Tout semblait tourner en faveur des économies émergentes depuis 10 ans.

Or, voilà que ces champions de la croissance titubent sous le poids d'une crise politique et sociale qui secoue certains d'entre eux, mais aussi d'un ralentissement économique inquiétant.

Des investisseurs ont d'ailleurs perdu confiance, surtout envers des navires qui prennent l'eau comme la Turquie, la Thaïlande, le Brésil et l'Indonésie. Les signes de cette inquiétude se multiplient en ce début de 2014.

- Le real, la devise du Brésil, a touché un creux de quatre mois jeudi dans la foulée d'une sortie massive de fonds du pays qui a atteint l'an dernier un rythme inégalé en 10 ans.

- La livre turque et le baht thaïlandais continuent de flirter avec des creux records, par rapport au dollar américain, à l'ombre d'une crise politique qui secoue la Turquie et la Thaïlande depuis plusieurs semaines.

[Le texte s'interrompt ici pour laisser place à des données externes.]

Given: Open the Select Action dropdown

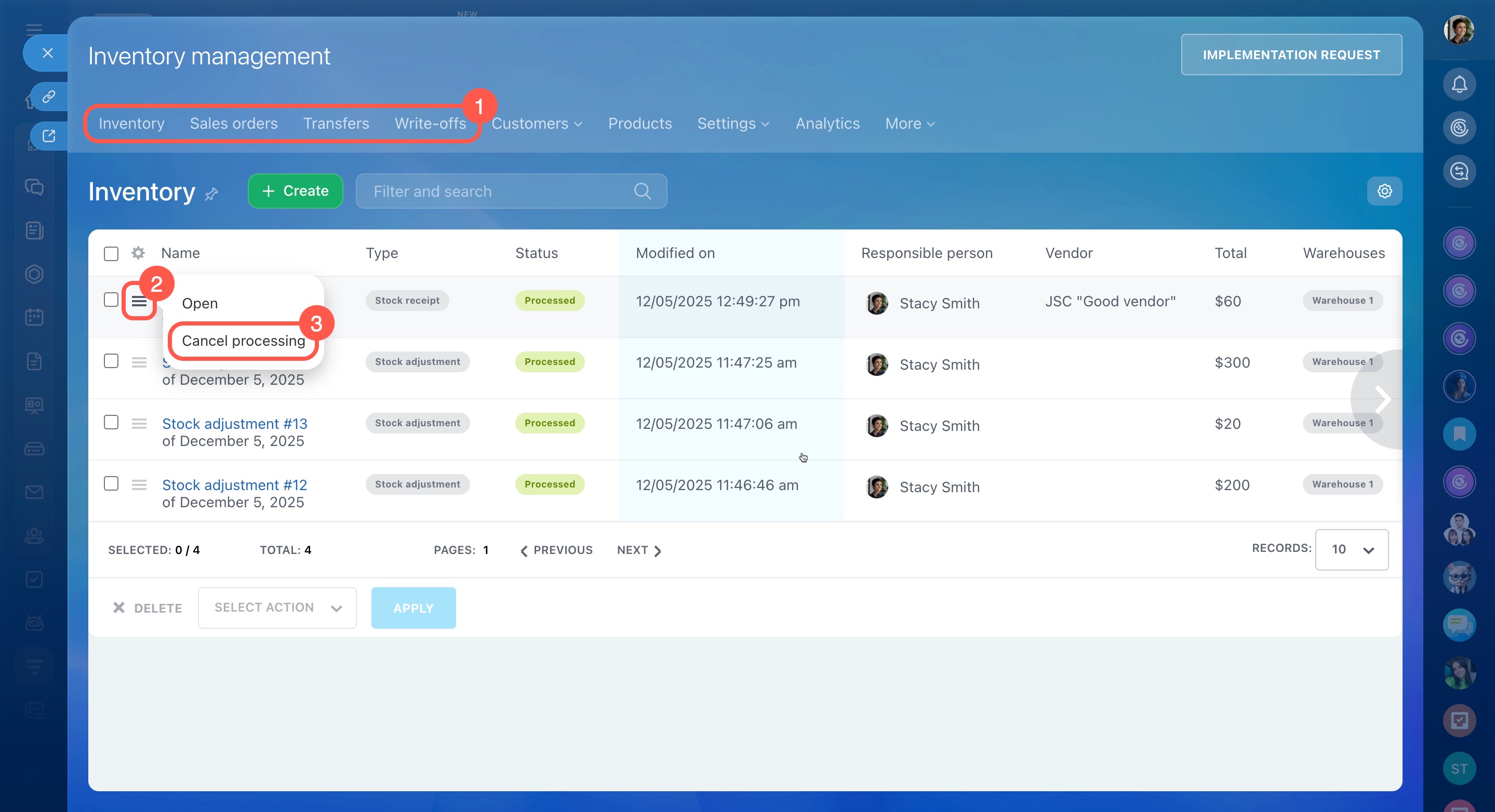Looking at the screenshot, I should point(277,607).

- Et comble de malheur, le Fonds monétaire international (FMI) vient d'indiquer qu'il révisera à la baisse ses projections pour plusieurs économies émergentes, alors qu'il les augmentera pour certains pays industrialisés.

La perte de confiance des investisseurs est particulièrement évidente sur les marchés boursiers: un indice très suivi, le MSCI Marchés émergents, a subi un recul de 3,5% durant les quatre premiers jours de transactions de 2014. Cela s'ajoute à un repli de 5% tout au long de 2013. Ces pertes gênantes contrastent vivement avec les gains spectaculaires des Bourses de New York, Tokyo et Londres depuis un an.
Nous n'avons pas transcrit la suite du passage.